India foils Chinese firm’s bid to patent pudina, kalamegha for flu medicine
07 Aug 2010
India has thwarted a Chinese pharmaceutical company's plan to obtain a patent from the European Patent Office (EPO) for the treatment of avian influenza and epidemic fever by using pudina (mint) and kalamegha (andrographis).
India pointed out to the EPO that the formulation was known and used in India for centuries and was a part of traditional Indian medicine and therefore could not be patented by the Chinese firm.
In January 2007 Guangdong province-based Livzon Pharmaceutical Group had filed patent application No: EP1849473 with the EPO under the title, ''Chinese traditional medicine composition for treatment of avian influenza, method for preparation, and application'' using pudina and kalamegha.
After reviewing Livzon's patent application, Munich-based EPO, one of the two units of the European Patent Organisation, had informed the company on 25 February 2010 that it intended to grant the patent.

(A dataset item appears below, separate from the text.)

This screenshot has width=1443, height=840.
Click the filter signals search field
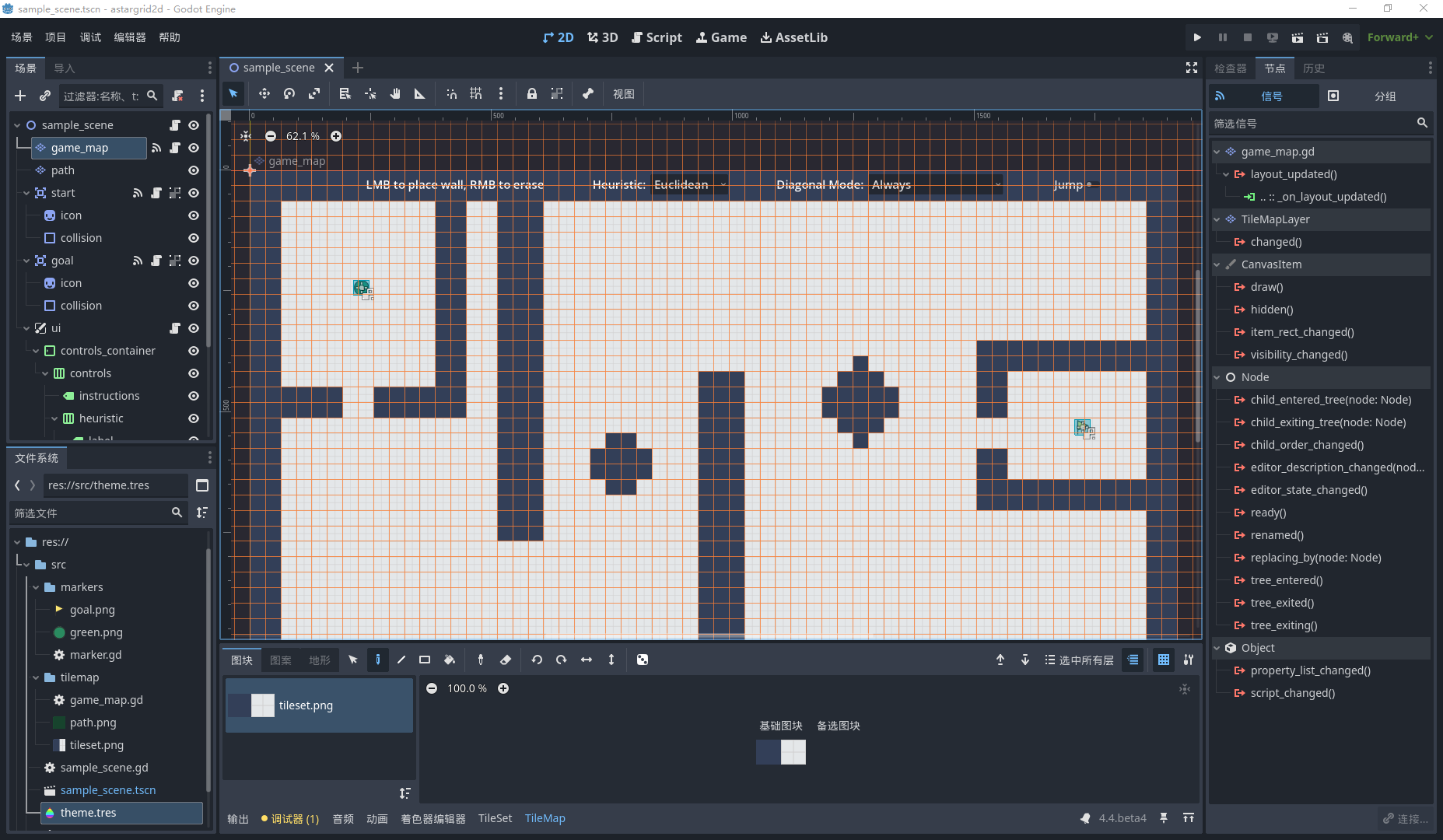point(1313,123)
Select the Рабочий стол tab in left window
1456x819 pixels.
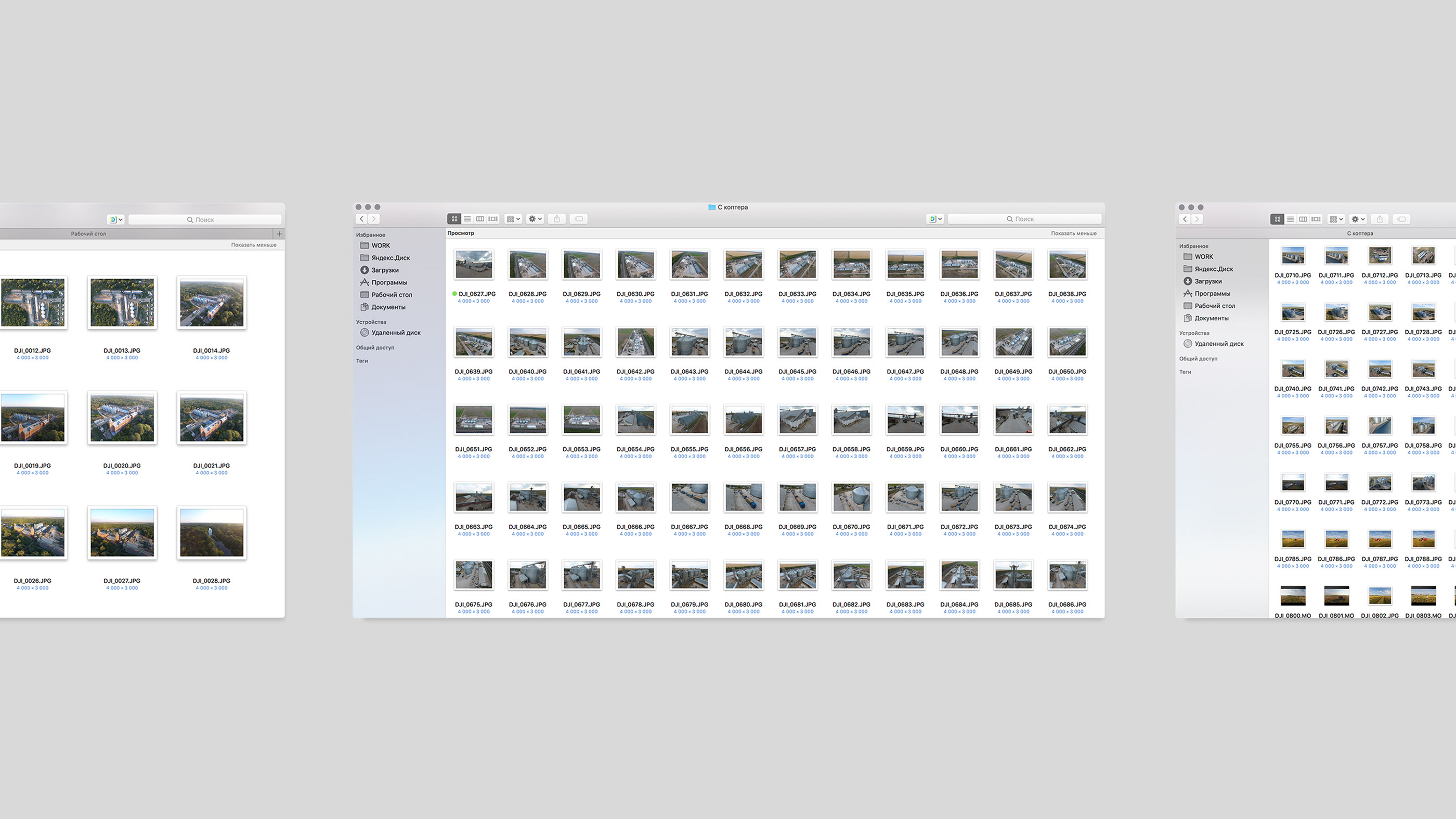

On 27 April 2010, Dr V K Gupta of the Traditional Knowledge Digital Library (TKDL), jointly set up by the Department of Ayurved, Unani, Siddha and Homeopathy (AYUSH) of the health ministry and Centre for Scientific Industrial Research (CSIR) submitted to the EPO details of four medicinal formulations from ayurveda and unani text books, where the uses of pudina and kalamegha for the treatment of influenza, epidemic fever have been practiced for hundreds of years in the ayurvedic and unani systems of traditional Indian medicine.
TKDL is a joint project between the CSIR and the union health ministry's AYUSH.
Since all these traditional formulations were written centuries ago in Sanskrit, Urdu, Hindi, Arabic, Tamil and various other Indian languages, TKDL had to translate these 9th century texts scientifically in five international languages - English, German, French, Japanese and Spanish for the benefit of the EPO.